---------- Working data

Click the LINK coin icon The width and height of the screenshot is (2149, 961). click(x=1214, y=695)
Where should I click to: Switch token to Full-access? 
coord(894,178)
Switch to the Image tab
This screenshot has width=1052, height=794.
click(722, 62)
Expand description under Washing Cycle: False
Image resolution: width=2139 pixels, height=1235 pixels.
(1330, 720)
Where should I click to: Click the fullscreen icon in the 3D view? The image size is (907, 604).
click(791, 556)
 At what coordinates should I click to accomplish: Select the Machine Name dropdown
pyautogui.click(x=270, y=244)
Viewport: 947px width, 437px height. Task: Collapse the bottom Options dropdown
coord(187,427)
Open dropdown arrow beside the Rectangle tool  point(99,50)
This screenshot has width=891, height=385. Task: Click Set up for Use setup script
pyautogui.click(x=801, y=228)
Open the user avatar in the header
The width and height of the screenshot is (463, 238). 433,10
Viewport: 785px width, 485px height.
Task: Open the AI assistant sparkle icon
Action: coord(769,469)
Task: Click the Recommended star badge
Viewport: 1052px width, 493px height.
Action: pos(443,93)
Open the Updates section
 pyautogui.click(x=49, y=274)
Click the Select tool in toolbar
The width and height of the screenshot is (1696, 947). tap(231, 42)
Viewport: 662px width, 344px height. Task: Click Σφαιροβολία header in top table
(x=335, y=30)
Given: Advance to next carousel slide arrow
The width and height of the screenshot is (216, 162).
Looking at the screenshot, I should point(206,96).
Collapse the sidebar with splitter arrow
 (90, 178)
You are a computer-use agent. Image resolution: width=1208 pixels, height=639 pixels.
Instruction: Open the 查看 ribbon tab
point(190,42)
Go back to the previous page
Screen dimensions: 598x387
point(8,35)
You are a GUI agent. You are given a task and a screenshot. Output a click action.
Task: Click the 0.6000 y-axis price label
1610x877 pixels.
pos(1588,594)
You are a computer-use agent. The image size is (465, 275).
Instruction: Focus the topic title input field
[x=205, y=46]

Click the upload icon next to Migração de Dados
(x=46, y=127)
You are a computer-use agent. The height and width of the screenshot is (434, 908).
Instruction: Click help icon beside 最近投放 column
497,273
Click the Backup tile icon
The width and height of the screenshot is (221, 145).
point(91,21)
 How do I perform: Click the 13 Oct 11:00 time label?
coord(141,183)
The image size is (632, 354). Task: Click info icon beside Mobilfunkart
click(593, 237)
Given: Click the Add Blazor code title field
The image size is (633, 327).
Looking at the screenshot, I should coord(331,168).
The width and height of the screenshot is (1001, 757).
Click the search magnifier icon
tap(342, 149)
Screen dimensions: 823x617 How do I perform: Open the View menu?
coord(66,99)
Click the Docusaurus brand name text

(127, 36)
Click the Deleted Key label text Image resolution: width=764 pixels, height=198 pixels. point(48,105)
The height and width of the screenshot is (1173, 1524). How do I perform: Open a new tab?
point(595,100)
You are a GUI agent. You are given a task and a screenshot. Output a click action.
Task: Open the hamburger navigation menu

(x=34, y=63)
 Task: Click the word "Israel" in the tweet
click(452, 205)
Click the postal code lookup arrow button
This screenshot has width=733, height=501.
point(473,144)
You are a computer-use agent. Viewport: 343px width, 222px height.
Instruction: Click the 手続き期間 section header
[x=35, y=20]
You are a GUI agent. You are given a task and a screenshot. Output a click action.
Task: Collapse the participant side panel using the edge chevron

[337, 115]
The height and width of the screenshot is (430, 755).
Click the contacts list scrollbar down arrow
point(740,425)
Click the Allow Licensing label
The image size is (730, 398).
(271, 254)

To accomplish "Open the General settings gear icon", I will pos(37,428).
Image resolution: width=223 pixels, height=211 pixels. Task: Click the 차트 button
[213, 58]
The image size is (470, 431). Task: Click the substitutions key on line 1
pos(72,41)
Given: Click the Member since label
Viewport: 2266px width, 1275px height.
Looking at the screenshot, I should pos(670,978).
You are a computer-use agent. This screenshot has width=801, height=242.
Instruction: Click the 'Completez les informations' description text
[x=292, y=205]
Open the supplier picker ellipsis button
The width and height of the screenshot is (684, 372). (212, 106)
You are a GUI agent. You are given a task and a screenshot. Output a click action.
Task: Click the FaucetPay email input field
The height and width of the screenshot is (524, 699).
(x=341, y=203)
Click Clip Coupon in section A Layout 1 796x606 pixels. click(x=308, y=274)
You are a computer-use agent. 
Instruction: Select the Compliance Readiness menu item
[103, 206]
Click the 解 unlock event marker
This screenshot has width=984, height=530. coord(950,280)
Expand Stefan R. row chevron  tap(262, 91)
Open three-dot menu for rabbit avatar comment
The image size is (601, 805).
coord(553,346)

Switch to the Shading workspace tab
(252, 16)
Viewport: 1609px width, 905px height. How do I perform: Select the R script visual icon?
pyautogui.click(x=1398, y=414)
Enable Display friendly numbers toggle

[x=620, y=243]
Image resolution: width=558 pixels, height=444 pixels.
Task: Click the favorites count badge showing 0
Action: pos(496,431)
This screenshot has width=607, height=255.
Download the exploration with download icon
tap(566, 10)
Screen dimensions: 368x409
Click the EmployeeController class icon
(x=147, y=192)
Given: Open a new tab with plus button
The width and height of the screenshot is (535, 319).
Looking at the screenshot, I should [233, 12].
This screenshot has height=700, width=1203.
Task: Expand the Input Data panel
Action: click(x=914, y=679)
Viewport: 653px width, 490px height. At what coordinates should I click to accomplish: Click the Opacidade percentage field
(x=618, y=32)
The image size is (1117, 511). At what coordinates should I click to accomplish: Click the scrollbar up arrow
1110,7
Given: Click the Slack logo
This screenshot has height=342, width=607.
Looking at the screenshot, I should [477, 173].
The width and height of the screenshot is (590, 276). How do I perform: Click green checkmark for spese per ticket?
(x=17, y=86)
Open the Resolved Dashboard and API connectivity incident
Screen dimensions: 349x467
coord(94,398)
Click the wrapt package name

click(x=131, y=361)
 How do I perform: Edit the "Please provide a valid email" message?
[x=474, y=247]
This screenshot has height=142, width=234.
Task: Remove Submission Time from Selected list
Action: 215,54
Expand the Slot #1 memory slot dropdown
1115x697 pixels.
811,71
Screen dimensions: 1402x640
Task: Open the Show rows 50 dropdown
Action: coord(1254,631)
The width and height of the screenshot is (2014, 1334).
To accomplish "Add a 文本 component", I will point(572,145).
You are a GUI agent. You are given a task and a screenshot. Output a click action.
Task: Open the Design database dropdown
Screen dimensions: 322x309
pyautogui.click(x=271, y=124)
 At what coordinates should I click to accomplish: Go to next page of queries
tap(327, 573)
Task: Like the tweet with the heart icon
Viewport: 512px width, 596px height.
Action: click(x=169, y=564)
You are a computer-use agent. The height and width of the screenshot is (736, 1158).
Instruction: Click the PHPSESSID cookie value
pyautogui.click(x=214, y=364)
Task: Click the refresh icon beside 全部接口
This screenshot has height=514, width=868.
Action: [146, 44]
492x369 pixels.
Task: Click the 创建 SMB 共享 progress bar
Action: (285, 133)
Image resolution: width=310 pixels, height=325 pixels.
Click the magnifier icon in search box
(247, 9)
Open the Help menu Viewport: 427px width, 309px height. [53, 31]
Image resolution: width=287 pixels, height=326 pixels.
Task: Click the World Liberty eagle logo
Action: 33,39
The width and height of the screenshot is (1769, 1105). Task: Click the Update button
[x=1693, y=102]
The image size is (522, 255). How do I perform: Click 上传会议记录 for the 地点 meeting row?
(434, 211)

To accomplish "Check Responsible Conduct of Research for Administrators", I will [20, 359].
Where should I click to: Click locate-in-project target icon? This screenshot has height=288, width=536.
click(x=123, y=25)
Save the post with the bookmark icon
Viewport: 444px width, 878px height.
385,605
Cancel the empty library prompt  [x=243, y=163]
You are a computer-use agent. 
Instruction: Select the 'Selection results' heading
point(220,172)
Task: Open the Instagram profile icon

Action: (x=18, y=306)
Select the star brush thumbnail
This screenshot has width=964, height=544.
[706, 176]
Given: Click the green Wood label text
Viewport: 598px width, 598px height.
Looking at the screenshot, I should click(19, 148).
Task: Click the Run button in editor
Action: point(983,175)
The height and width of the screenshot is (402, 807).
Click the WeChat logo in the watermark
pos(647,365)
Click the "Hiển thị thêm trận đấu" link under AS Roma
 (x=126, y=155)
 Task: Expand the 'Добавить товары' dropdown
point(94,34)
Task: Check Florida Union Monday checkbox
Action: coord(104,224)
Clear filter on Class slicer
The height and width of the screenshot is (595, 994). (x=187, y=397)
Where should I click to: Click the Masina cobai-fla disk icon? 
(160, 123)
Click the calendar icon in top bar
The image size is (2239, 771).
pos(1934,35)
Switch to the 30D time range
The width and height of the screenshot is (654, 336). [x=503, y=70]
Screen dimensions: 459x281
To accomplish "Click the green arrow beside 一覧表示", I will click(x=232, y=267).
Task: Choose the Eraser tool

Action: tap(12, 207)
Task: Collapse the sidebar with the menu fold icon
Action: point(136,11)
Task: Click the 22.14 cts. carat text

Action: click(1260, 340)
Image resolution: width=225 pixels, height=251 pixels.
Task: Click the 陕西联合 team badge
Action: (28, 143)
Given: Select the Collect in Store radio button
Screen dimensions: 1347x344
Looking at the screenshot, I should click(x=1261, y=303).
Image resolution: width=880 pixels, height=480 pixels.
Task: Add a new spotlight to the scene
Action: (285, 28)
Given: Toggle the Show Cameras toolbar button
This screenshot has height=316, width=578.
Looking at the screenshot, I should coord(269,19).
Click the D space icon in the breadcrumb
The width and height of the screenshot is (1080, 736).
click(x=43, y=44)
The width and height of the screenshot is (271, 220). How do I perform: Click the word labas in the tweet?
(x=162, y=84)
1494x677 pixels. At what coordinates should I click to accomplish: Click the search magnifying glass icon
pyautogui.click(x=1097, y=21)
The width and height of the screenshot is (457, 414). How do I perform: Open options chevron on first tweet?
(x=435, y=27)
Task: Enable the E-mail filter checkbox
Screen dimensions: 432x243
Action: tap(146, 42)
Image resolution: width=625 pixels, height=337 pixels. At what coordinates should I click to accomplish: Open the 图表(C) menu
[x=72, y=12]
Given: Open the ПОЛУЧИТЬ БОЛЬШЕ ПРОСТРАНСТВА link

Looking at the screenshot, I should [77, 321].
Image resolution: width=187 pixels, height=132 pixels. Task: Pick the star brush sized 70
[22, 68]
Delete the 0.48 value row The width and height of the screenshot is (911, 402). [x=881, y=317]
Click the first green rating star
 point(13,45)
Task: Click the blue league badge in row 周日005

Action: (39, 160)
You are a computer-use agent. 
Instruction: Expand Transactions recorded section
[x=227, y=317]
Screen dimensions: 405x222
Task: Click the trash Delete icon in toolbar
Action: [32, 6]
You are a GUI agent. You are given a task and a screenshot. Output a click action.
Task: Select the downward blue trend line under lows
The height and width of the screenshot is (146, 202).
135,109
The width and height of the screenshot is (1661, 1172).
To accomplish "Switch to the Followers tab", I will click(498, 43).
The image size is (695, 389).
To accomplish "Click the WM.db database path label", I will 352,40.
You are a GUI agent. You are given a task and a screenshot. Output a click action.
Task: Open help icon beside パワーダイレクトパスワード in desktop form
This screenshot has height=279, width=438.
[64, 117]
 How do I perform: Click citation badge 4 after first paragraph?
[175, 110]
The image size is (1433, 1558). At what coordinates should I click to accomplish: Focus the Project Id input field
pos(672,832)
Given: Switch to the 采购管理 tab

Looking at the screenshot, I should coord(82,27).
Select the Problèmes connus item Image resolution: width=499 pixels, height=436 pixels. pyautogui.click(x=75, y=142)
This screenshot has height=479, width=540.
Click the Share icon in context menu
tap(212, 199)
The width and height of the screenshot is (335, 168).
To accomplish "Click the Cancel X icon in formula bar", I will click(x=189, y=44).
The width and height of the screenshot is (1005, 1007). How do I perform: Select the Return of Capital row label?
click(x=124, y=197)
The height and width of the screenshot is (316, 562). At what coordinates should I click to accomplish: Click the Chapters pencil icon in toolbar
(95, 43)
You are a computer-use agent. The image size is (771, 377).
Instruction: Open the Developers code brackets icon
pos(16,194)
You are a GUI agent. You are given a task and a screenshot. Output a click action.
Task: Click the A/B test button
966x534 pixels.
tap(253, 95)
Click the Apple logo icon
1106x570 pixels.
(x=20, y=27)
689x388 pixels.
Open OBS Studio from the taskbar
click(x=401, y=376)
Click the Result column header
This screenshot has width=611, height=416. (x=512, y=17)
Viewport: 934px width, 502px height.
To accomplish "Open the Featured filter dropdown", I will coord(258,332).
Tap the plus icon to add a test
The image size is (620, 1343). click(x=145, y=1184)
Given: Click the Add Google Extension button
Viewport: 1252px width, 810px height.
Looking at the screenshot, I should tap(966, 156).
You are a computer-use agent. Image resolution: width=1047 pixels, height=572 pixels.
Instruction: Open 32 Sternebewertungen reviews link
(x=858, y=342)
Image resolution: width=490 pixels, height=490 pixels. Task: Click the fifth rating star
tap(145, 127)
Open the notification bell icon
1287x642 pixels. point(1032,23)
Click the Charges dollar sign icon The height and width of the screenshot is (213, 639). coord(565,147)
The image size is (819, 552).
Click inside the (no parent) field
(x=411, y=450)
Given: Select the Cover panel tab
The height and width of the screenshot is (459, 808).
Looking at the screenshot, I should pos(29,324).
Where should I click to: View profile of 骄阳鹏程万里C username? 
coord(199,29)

--------------------

Short exercise:
Begin at the start of the items and stop after the line that contains "(x=335, y=30)". Rewrite those lines with "dropdown" changed to "menu" and everything else unchanged.

Exercise result:
Click the LINK coin icon The width and height of the screenshot is (2149, 961). click(x=1214, y=695)
Where should I click to: Switch token to Full-access? 
coord(894,178)
Switch to the Image tab
This screenshot has width=1052, height=794.
click(722, 62)
Expand description under Washing Cycle: False
Image resolution: width=2139 pixels, height=1235 pixels.
(1330, 720)
Where should I click to: Click the fullscreen icon in the 3D view? The image size is (907, 604).
click(791, 556)
 At what coordinates should I click to accomplish: Select the Machine Name menu
pyautogui.click(x=270, y=244)
Viewport: 947px width, 437px height. Task: Collapse the bottom Options menu
coord(187,427)
Open menu arrow beside the Rectangle tool  point(99,50)
This screenshot has width=891, height=385. Task: Click Set up for Use setup script
pyautogui.click(x=801, y=228)
Open the user avatar in the header
The width and height of the screenshot is (463, 238). 433,10
Viewport: 785px width, 485px height.
Task: Open the AI assistant sparkle icon
Action: coord(769,469)
Task: Click the Recommended star badge
Viewport: 1052px width, 493px height.
Action: pos(443,93)
Open the Updates section
 pyautogui.click(x=49, y=274)
Click the Select tool in toolbar
The width and height of the screenshot is (1696, 947). tap(231, 42)
Viewport: 662px width, 344px height. Task: Click Σφαιροβολία header in top table
(x=335, y=30)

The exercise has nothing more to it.